# Looking at getting another GSD



## Miikkas mom (Dec 21, 2009)

Miikka will be 2-years-old in October. I am seriously considering getting a second GSD (I’ve always wanted 2 GSD – my own little pack :wub. I’d like to purchase the new pup from a good, reputable breeder but I am also VERY open to getting a rescue GSD. 

I browse the Rescue forum often but all of the dogs are so far away. If I should run across a rescue that sounds like he/she would be a good fit for us, how do I get the dog to New Mexico? Other than putting the dog in a crate on an airplane is there any way to get it here? I could certainly drive some distance (300 to 400 miles) but a lot of the dogs in the forum are on the east coast or New England area. Any ideas?


----------



## BowWowMeow (May 7, 2007)

I thought NM had a gsd rescue? Or did they used to have one? What about Texas? There's a good one in Austin and that's a nice place to visit. Or Colorado? I always loved visiting there. 

Seriously though, I wouldn't adopt without doing a meet and greet with Miikka and without meeting the dog. That's just me but it is based on some years of fostering/adopting experience. 

What I did when I was looking to adopt (this last time) was to search petfinder within an 8 hour driving radius. I then sent out inquiries and apps on a number of different dogs. Rafi really, really caught my eye and he was near Cincinnati (where my mom lives) so I set things up to meet him. He was a courtesy post through a Cinci gsd rescue. I also applied to (and was approved by) several other rescues in the area and tentatively set up some meetings with their dogs too. However, once I met Rafi I knew he was the one. He did fine with Chama and I observed him in his foster home where he was fine with the cats. I then got together with him every day for a week and after a week drove him home with us. 

That process was certainly MUCH more thorough than anything I had done before but I do think meeting the dog and also having the two dogs meet is very, very important when adopting.


----------



## Miikkas mom (Dec 21, 2009)

Yes, there are 2 GSD rescues in NM (that I know of). One is in Albuquerque but they are hard to get a hold of. I've left one email but so far no reply. The other is in Alamogordo. I've talked to them a few times now. They do have one male but he likes to be "in charge"...so does Miikka....I don’t think it would work. It's too bad because he is a beautiful dog. 

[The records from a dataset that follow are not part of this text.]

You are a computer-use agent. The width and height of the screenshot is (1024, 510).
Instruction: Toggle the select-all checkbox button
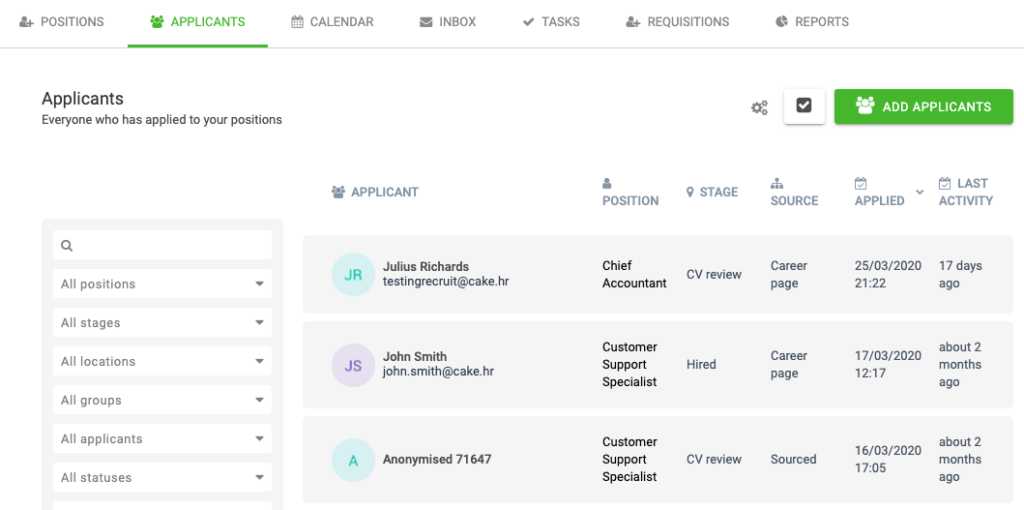pos(804,106)
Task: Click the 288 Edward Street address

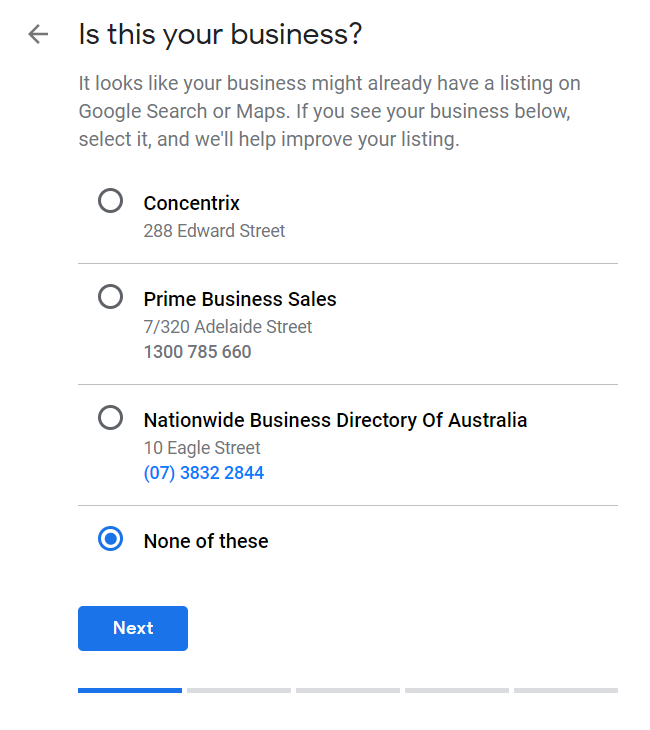Action: (214, 231)
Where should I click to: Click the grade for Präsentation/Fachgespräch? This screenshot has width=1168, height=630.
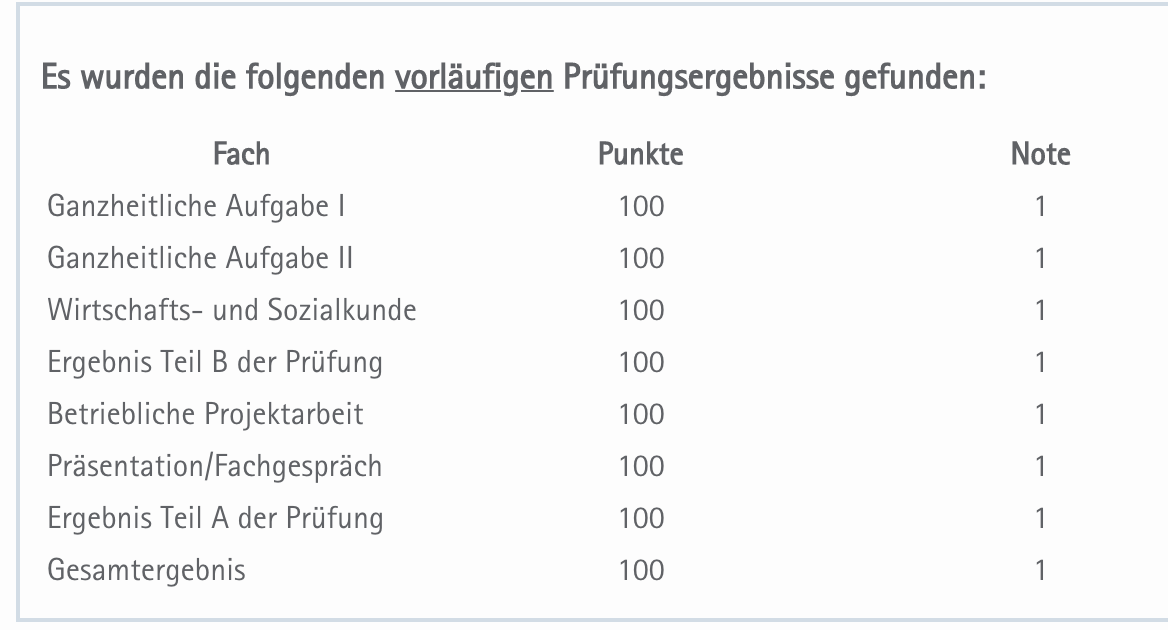coord(1040,467)
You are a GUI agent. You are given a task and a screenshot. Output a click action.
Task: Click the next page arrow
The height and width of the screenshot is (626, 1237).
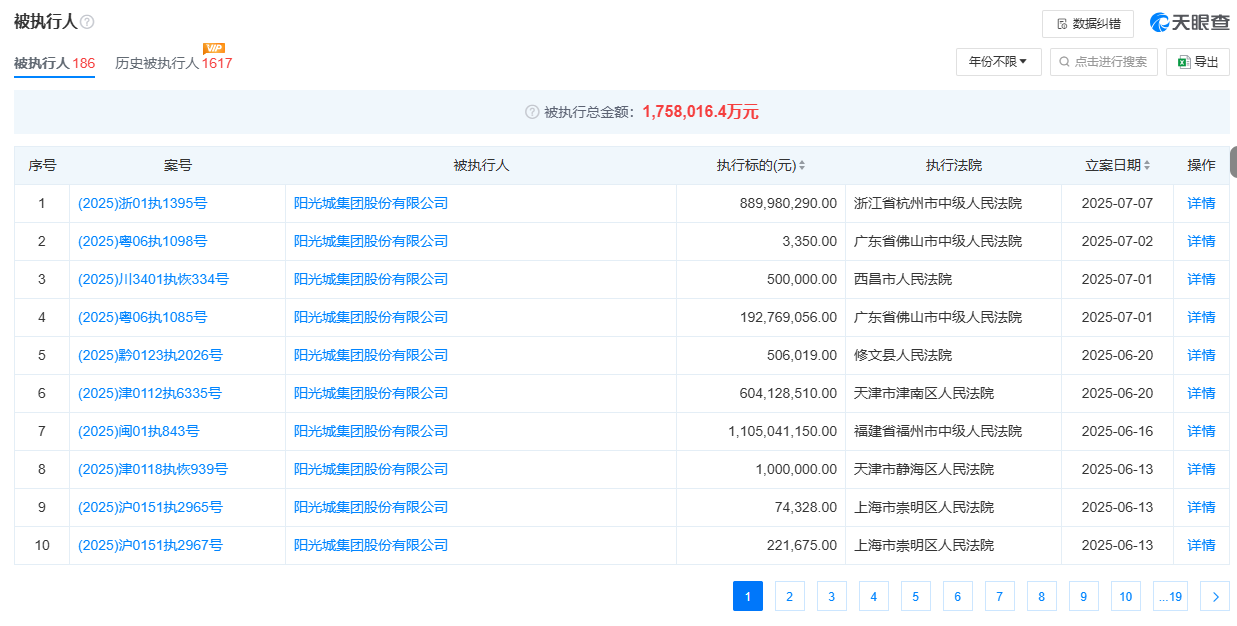(1215, 597)
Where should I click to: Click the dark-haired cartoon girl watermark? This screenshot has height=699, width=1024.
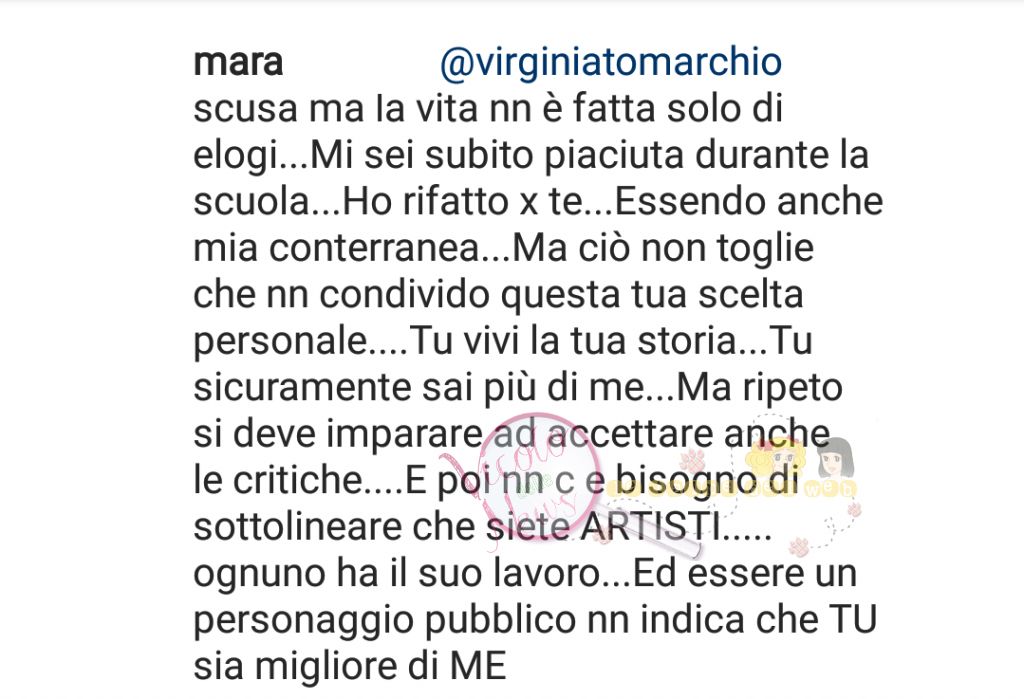pyautogui.click(x=835, y=457)
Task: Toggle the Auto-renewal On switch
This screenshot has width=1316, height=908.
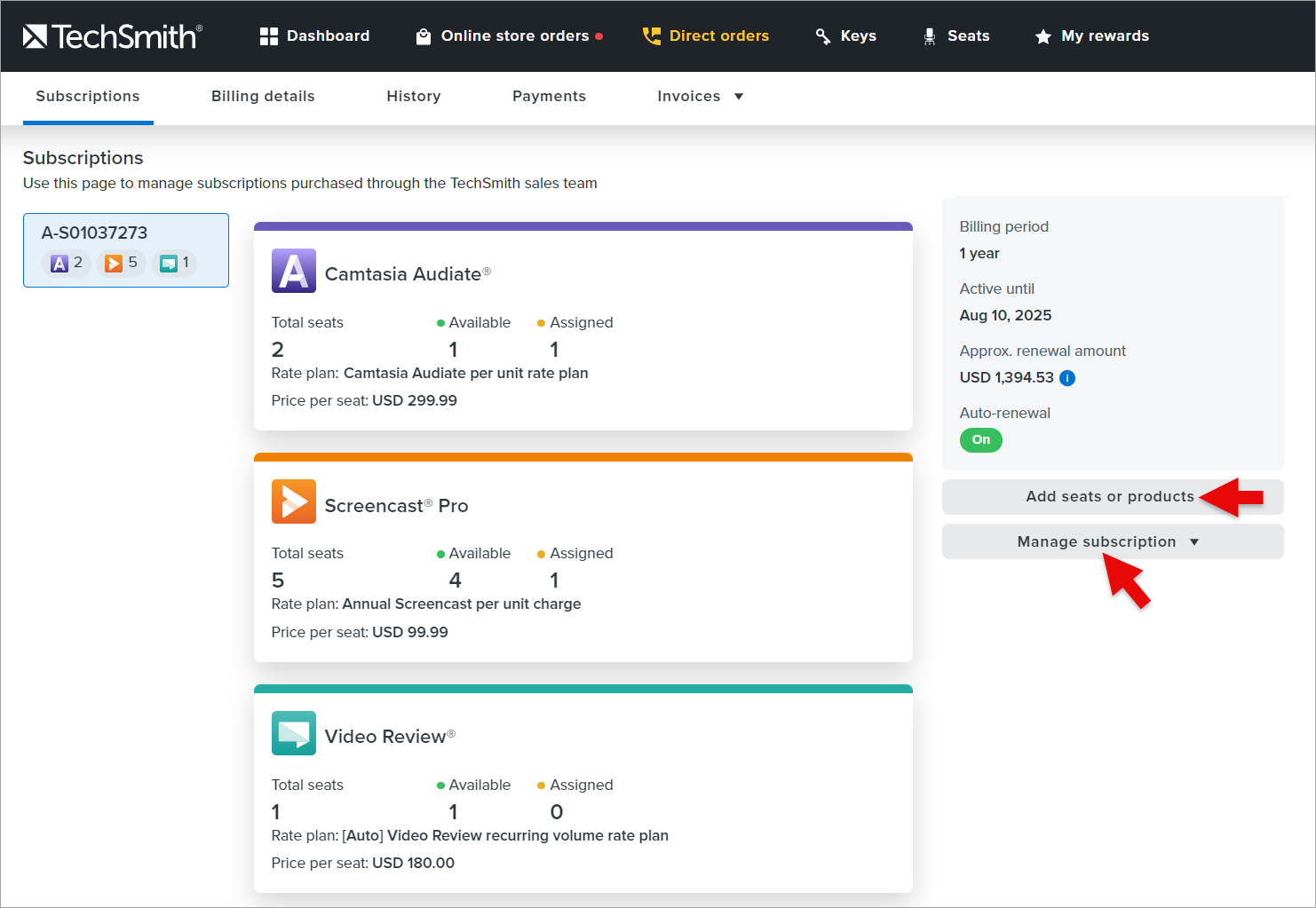Action: [x=980, y=440]
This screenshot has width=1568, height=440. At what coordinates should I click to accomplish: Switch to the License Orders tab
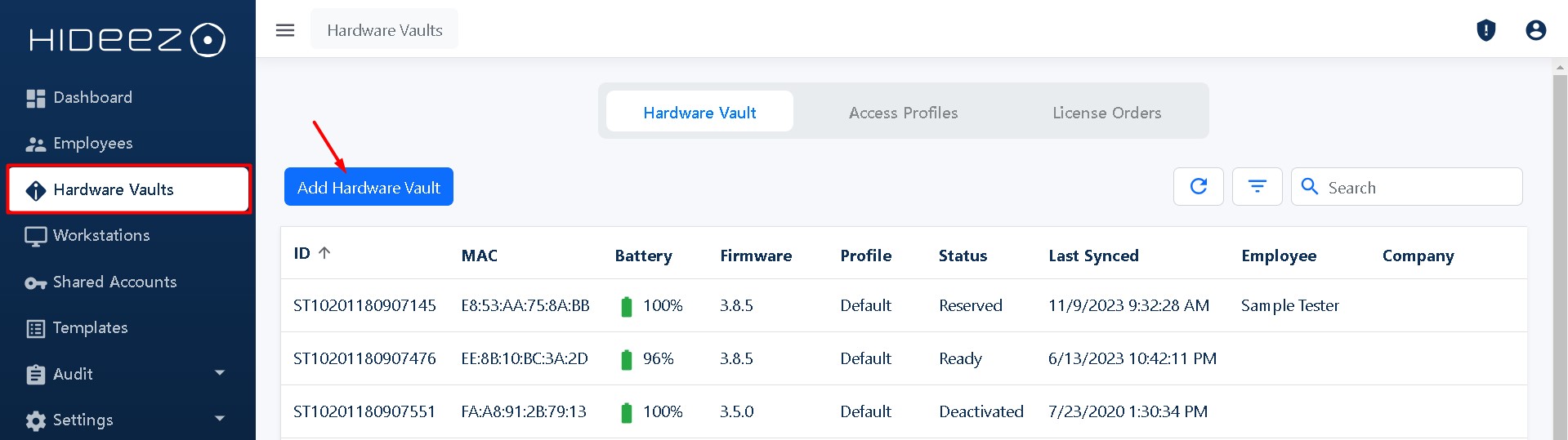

I found one rescue in Arizona. There was one young male I was very interested in...then I found out they DO NOT adopt out of state. :thinking:

I think at this point, I'm really leaning toward getting a puppy, primarily because of our cat. I’ve noticed a lot of rescues say “no cats” or “does not do well with cats”. We do have a cat and I think bringing in a puppy in lieu of a big dog might work better for her.


----------



## idahospud49 (Jan 28, 2011)

Yeah the rescue here in Arizona seems to be a bit more difficult to work with than I would like. If you do decide to go with a breeder, I totally recommend mine.


----------



## BowWowMeow (May 7, 2007)

I actually found a lot of dogs in rescue who were good with cats. I was super picky this last time since Cleo was already quite old. I've always found that puppies and cats are much harder to handle than adult dogs who already do well with cats. However, when Cleo was younger I fostered quite a few puppies and she did teach them the ropes...which meant to defer to her under all circumstances or risk being swatted. ;-)


----------



## idahospud49 (Jan 28, 2011)

https://www.facebook.com/pages/Central-Arizona-Animal-Rescue/148349676368

This is a group here in Arizona, they tend to have a lot of GSD's, from what I have seen anyways.


----------



## Runswithdogs (May 8, 2010)

The Central NM GSD (that is run by Kathy Gonsey) is smaller than the Southern NM one, but that is where we got Regen. 
I would see how Miikka does with other mellow, balanced, confident adult male dogs to see if she might be fine with an older male who is "bossy"...I think rescues are really special even though they can be crazy-- hearing about GSD puppies make me think that even the craziness of a rescue is on par with a smart puppy though!  
Miikka will be so excited to have a playmate! 
The other thing to think about doing is have her do a half day at Bow Wow and see how she does with the dogs there. They introduce gradually and the first day is free. Both Regen and Osa do great there and it's helped them with meeting new dogs.


----------



## vomlittlehaus (Aug 24, 2010)

Just a suggestion, but if you could get a hold of one of the rescues in NM maybe they can get the pup for you. There are SEVERAL in California, one was just posted today by a friend on FB that is a pup.


----------



## JeanKBBMMMAAN (May 11, 2005)

Great idea, Dawn, worth a try! 

They will say no cats on dogs that should not live with cats. Advantage you (or your cat, really) knowing in advance that it won't work, instead of getting a puppy, then getting it home and finding that it is always going to be fixated on your cat.


----------



## Miikkas mom (Dec 21, 2009)

Thanks everyone! I appreciate your input. 

I am getting a puppy from the same breeder that Miikka came from. I think a puppy would be best for all animals involved (Miikka and the cat and me too). I’m very excited! 

Below is a link to the sire/dame pedigrees for the litter the new pup is coming from. Pups will be born in early September. :wub: I can hardly wait! 

http://www.germanshepherds.com/forum/choosing-puppy/165786-dame-plus-sire-equal.html


----------



## Runswithdogs (May 8, 2010)

Miikkas mom said:


> Thanks everyone! I appreciate your input.
> 
> I am getting a puppy from the same breeder that Miikka came from. I think a puppy would be best for all animals involved (Miikka and the cat and me too). I’m very excited!
> 
> ...


Can I be the puppy's auntie?


----------



## Miikkas mom (Dec 21, 2009)

Runswithdogs said:


> Can I be the puppy's auntie?


Of course!! 
:toasting:


----------